__Directions__. The records are to be repeated in full, with the images removed.

__Source records__.
★ ★ ★
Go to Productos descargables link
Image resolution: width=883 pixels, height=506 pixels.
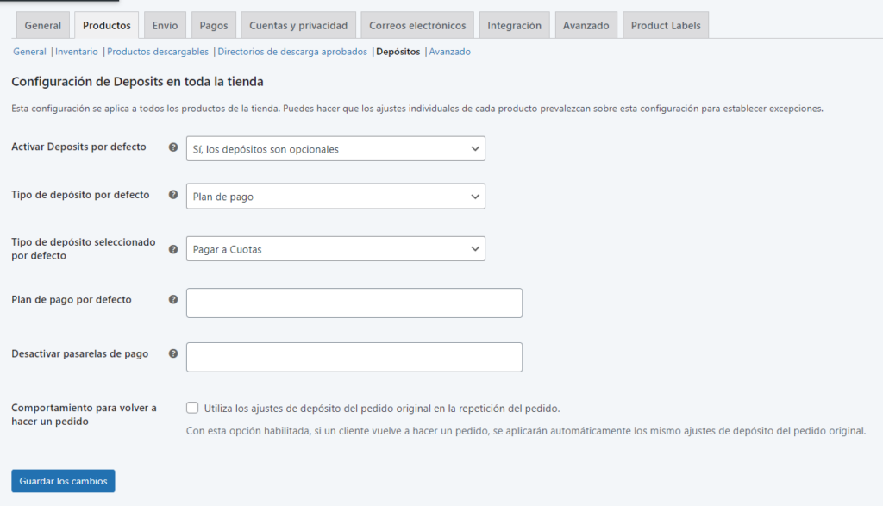pyautogui.click(x=158, y=52)
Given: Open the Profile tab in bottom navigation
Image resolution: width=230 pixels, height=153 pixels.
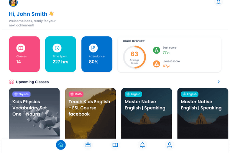Looking at the screenshot, I should 169,145.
★ ★ ★
__Result below__.
Go to Productos descargables link
Image resolution: width=883 pixels, height=506 pixels.
pyautogui.click(x=158, y=52)
Given: Open the Profile tab in bottom navigation
Image resolution: width=230 pixels, height=153 pixels.
Looking at the screenshot, I should 169,145.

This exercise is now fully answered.